Wie man sieht fällt die Nutzlast um 1,9 bis 2 t pro weggelassenem Triebwerk. Mit vier Triebwerken in der ersten Stufe und einem in der zweiten hätte diese „Falcon 4“ die Hälfte der Triebwerke der Falcon 9, aber nur ein Viertel der Nutzlast. Trotzdem lohnt es sich, wenn man die Nutzlastkapazität nicht braucht. So wird der nächste Start 6 Orbcomm Satelliten zu je 170 kg Masse in einen 750 km hohen 47 Grad geneigten Orbit entlassen – die Nutzlast der Falcon 9 in diesen Orbit müsste um die 10 t betragen, doch die Satelliten wiegen gerade mal etwas mehr als eine Tonne. Eine Kostenabschätzung ist schwierig. Nach SpaceX Angaben kostet die erste Stufe 70% des Starts. Die Triebwerke dürften das teuerste daran sein. Nimmt man eine Verteilung von 1/3 für Strukturen und 2/3 für Triebwerke an, so würde jedes weggelassene Triebwerk den Start um 5,2% verbilligen. Rechnet man noch die Kosten für den weggelassenen Treibstoff (1 Dollar pro Kilogramm) oben drauf, denn man weglassen kann so sind es 6%. Wie bei auch der Verwendung von Boostern: die größte Version ist die kostengünstigste pro Kilogramm, trotzdem würde die 4-Triebwerke Version für den Orbcomm Start ausreichen (geht man unter vier Triebwerke so wiegt die erste Stufe weniger als die zweite und die Brennzeit wird arg kurz) rund 30% der Startkosten einsparen. Man könnte noch weiter gehen, und dann auch die Tanks verkürzen, sinnvoll wenn sie aus Segmenten bestehen, dann kommt man zu dem modularen Raketenkonzept, dass ich mal skizziert habe. Dann wäre auch die Nutzlasteinbuße nicht so hoch. Würde die Falcon 9 zwei Triebwerke in der Oberstufe einsetzen so wäre auch daran zu denken hier Treibstoff wegzulassen und dafür eines Triebwerke. Da die Oberstufe für die Nutzlast entscheidend ist, sinkt dann die Nutzlast eher noch stärker ab. Die Ideale Rakete für dieses Vorhaben wäre übrigens die Saturn I gewesen: sie hatte acht Triebwerke in der ersten und sechs in der zweiten Stufe.

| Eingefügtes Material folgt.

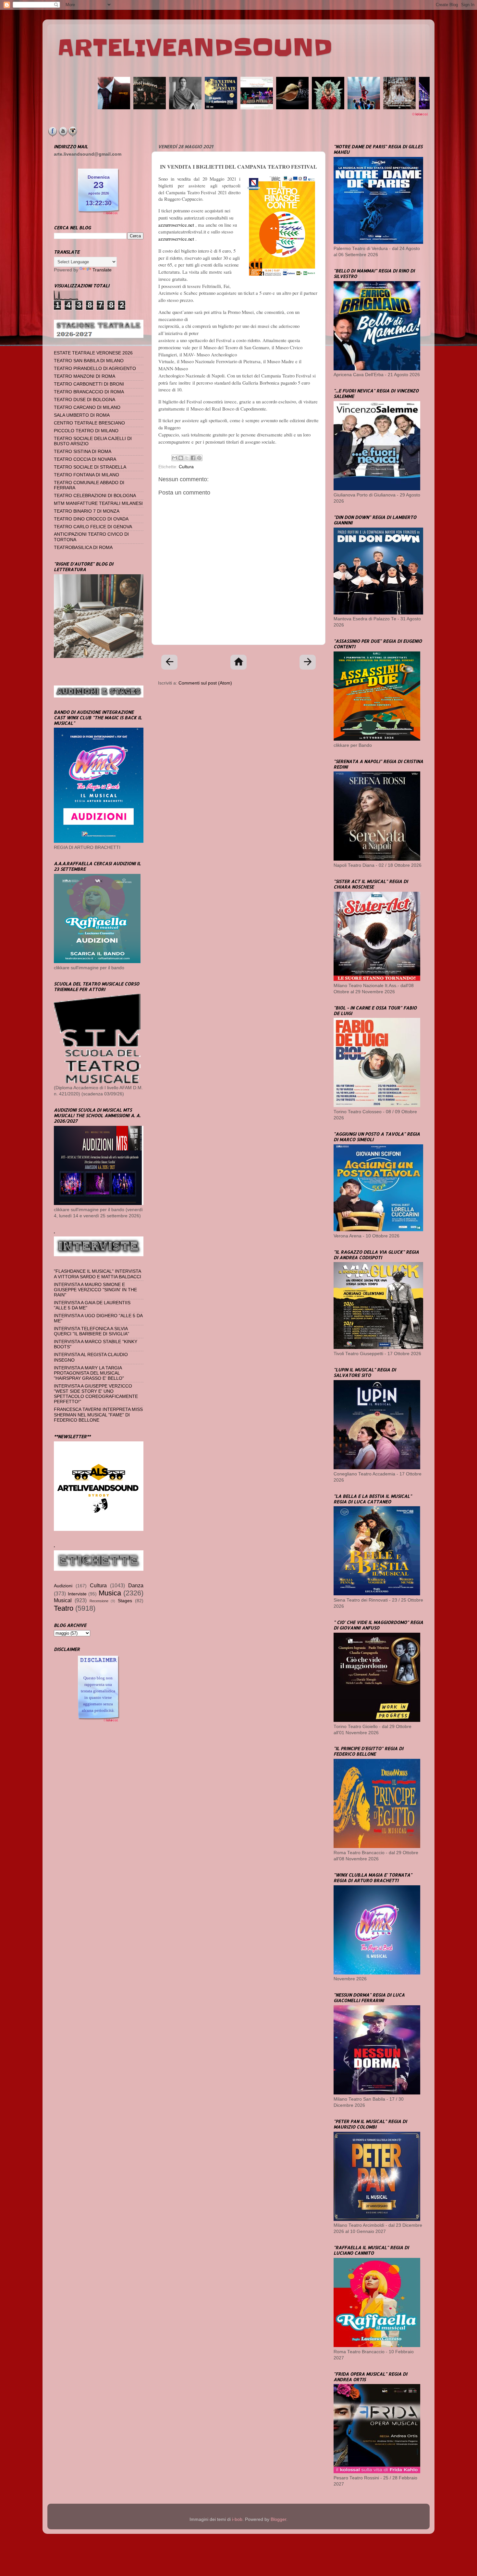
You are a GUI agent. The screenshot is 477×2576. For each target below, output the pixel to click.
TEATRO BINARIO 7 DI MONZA (86, 511)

3 thoughts on “Bitte das Glas nicht ganz so voll…

  1. Das Weglassen von Triebwerken ist bei SpceX ein Problem, da durch die Reduzierung die EnginOut-Fähigkeit nicht mehr gegeben sein wird. Durch die bisherigen Erfahrungen mit je nach Sichtweise „Unregelmäßigkeiten“ oder Explosionen von Triebwerken würde das dann immer zu Verlust der Nutzlast führen. In Summe ist es wohl nicht wirtschaftlich für SpaceX.
    Bei den Raketen mit zuverlässigen Triebwerken, ist das ganze dann eher lohnend.

  2. Ich habe auch nur die Faclon 9 genommen um ein aktuelles Beispiel zu haben, weil bei der Saturn I als Beispiel sofort jeder nach der Rakete gefragt hätte.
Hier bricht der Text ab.